Written instruction.
Extract every line of the following material and reproduce it verbatim, with no changes.

* START *

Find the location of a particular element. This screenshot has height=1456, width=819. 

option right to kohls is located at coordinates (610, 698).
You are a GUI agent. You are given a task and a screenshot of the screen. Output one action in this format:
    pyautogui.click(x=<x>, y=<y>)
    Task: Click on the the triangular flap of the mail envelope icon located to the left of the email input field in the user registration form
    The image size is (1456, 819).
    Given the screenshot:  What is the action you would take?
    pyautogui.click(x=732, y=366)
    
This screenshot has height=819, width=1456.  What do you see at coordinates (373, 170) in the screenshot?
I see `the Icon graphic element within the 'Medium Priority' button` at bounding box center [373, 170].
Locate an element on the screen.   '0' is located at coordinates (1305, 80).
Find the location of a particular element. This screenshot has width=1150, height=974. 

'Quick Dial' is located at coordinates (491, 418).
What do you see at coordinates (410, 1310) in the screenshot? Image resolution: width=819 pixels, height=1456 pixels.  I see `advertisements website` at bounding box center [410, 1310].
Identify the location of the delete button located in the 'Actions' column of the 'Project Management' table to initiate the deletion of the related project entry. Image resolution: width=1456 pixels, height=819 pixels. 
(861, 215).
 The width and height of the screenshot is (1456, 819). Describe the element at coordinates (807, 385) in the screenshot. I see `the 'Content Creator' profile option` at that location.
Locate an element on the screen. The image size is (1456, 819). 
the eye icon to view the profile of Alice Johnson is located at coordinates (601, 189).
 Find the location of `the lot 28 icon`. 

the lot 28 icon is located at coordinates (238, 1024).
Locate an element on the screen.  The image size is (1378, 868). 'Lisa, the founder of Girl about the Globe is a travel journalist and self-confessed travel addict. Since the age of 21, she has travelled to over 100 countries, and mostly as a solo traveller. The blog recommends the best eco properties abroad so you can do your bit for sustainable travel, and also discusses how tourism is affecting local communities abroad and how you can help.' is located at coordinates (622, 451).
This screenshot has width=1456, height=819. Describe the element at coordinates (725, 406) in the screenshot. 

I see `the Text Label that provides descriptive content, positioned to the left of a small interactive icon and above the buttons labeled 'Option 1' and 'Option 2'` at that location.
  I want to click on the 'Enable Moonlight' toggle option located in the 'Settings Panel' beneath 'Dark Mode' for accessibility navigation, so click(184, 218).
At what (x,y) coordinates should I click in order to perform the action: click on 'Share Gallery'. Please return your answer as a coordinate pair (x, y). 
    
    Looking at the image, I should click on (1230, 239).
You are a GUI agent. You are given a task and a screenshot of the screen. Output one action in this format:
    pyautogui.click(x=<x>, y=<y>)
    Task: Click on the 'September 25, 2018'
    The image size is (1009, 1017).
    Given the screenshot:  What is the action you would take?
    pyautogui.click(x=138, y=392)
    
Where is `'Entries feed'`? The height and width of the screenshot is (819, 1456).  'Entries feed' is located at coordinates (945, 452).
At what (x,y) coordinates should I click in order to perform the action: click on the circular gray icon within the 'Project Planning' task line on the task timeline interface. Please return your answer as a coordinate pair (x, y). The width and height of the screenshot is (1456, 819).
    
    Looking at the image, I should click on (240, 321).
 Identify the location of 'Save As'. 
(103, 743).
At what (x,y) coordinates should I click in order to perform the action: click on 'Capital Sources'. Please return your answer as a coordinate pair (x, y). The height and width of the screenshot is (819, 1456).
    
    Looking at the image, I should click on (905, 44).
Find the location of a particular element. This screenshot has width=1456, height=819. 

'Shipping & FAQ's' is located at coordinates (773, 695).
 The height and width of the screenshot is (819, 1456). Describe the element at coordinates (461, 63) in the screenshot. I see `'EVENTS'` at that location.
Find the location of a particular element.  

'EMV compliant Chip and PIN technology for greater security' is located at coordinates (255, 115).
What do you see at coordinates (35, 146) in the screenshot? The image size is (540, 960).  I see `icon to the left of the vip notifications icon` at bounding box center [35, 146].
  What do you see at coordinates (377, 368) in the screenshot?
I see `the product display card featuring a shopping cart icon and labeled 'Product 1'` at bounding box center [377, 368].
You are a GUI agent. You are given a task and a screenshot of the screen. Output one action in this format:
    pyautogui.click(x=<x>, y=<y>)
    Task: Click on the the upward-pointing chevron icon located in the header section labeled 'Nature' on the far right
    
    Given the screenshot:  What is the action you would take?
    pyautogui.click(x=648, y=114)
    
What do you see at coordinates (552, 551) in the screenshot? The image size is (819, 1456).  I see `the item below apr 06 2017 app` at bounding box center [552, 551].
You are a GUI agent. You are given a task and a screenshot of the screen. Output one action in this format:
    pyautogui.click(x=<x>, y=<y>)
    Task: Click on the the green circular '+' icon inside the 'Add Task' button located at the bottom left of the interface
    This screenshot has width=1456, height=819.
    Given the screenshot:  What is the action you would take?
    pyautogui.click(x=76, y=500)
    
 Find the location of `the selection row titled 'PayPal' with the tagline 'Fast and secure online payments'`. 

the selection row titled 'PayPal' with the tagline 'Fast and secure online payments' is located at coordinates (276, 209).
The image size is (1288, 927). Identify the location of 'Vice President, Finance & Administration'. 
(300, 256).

* END *

Completed exercise.
Find the location of a particular element. This screenshot has height=1456, width=819. 

option right to kohls is located at coordinates (610, 698).
You are a GUI agent. You are given a task and a screenshot of the screen. Output one action in this format:
    pyautogui.click(x=<x>, y=<y>)
    Task: Click on the the triangular flap of the mail envelope icon located to the left of the email input field in the user registration form
    The image size is (1456, 819).
    Given the screenshot:  What is the action you would take?
    pyautogui.click(x=732, y=366)
    
This screenshot has height=819, width=1456.  What do you see at coordinates (373, 170) in the screenshot?
I see `the Icon graphic element within the 'Medium Priority' button` at bounding box center [373, 170].
Locate an element on the screen.   '0' is located at coordinates (1305, 80).
Find the location of a particular element. This screenshot has width=1150, height=974. 

'Quick Dial' is located at coordinates (491, 418).
What do you see at coordinates (410, 1310) in the screenshot? Image resolution: width=819 pixels, height=1456 pixels.  I see `advertisements website` at bounding box center [410, 1310].
Identify the location of the delete button located in the 'Actions' column of the 'Project Management' table to initiate the deletion of the related project entry. Image resolution: width=1456 pixels, height=819 pixels. 
(861, 215).
 The width and height of the screenshot is (1456, 819). Describe the element at coordinates (807, 385) in the screenshot. I see `the 'Content Creator' profile option` at that location.
Locate an element on the screen. The image size is (1456, 819). 
the eye icon to view the profile of Alice Johnson is located at coordinates (601, 189).
 Find the location of `the lot 28 icon`. 

the lot 28 icon is located at coordinates (238, 1024).
Locate an element on the screen.  The image size is (1378, 868). 'Lisa, the founder of Girl about the Globe is a travel journalist and self-confessed travel addict. Since the age of 21, she has travelled to over 100 countries, and mostly as a solo traveller. The blog recommends the best eco properties abroad so you can do your bit for sustainable travel, and also discusses how tourism is affecting local communities abroad and how you can help.' is located at coordinates (622, 451).
This screenshot has width=1456, height=819. Describe the element at coordinates (725, 406) in the screenshot. 

I see `the Text Label that provides descriptive content, positioned to the left of a small interactive icon and above the buttons labeled 'Option 1' and 'Option 2'` at that location.
  I want to click on the 'Enable Moonlight' toggle option located in the 'Settings Panel' beneath 'Dark Mode' for accessibility navigation, so click(184, 218).
At what (x,y) coordinates should I click in order to perform the action: click on 'Share Gallery'. Please return your answer as a coordinate pair (x, y). 
    
    Looking at the image, I should click on (1230, 239).
You are a GUI agent. You are given a task and a screenshot of the screen. Output one action in this format:
    pyautogui.click(x=<x>, y=<y>)
    Task: Click on the 'September 25, 2018'
    The image size is (1009, 1017).
    Given the screenshot:  What is the action you would take?
    pyautogui.click(x=138, y=392)
    
Where is `'Entries feed'`? The height and width of the screenshot is (819, 1456).  'Entries feed' is located at coordinates (945, 452).
At what (x,y) coordinates should I click in order to perform the action: click on the circular gray icon within the 'Project Planning' task line on the task timeline interface. Please return your answer as a coordinate pair (x, y). The width and height of the screenshot is (1456, 819).
    
    Looking at the image, I should click on (240, 321).
 Identify the location of 'Save As'. 
(103, 743).
At what (x,y) coordinates should I click in order to perform the action: click on 'Capital Sources'. Please return your answer as a coordinate pair (x, y). The height and width of the screenshot is (819, 1456).
    
    Looking at the image, I should click on (905, 44).
Find the location of a particular element. This screenshot has width=1456, height=819. 

'Shipping & FAQ's' is located at coordinates (773, 695).
 The height and width of the screenshot is (819, 1456). Describe the element at coordinates (461, 63) in the screenshot. I see `'EVENTS'` at that location.
Find the location of a particular element.  

'EMV compliant Chip and PIN technology for greater security' is located at coordinates (255, 115).
What do you see at coordinates (35, 146) in the screenshot? The image size is (540, 960).  I see `icon to the left of the vip notifications icon` at bounding box center [35, 146].
  What do you see at coordinates (377, 368) in the screenshot?
I see `the product display card featuring a shopping cart icon and labeled 'Product 1'` at bounding box center [377, 368].
You are a GUI agent. You are given a task and a screenshot of the screen. Output one action in this format:
    pyautogui.click(x=<x>, y=<y>)
    Task: Click on the the upward-pointing chevron icon located in the header section labeled 'Nature' on the far right
    
    Given the screenshot:  What is the action you would take?
    pyautogui.click(x=648, y=114)
    
What do you see at coordinates (552, 551) in the screenshot? The image size is (819, 1456).  I see `the item below apr 06 2017 app` at bounding box center [552, 551].
You are a GUI agent. You are given a task and a screenshot of the screen. Output one action in this format:
    pyautogui.click(x=<x>, y=<y>)
    Task: Click on the the green circular '+' icon inside the 'Add Task' button located at the bottom left of the interface
    This screenshot has width=1456, height=819.
    Given the screenshot:  What is the action you would take?
    pyautogui.click(x=76, y=500)
    
 Find the location of `the selection row titled 'PayPal' with the tagline 'Fast and secure online payments'`. 

the selection row titled 'PayPal' with the tagline 'Fast and secure online payments' is located at coordinates (276, 209).
The image size is (1288, 927). Identify the location of 'Vice President, Finance & Administration'. 
(300, 256).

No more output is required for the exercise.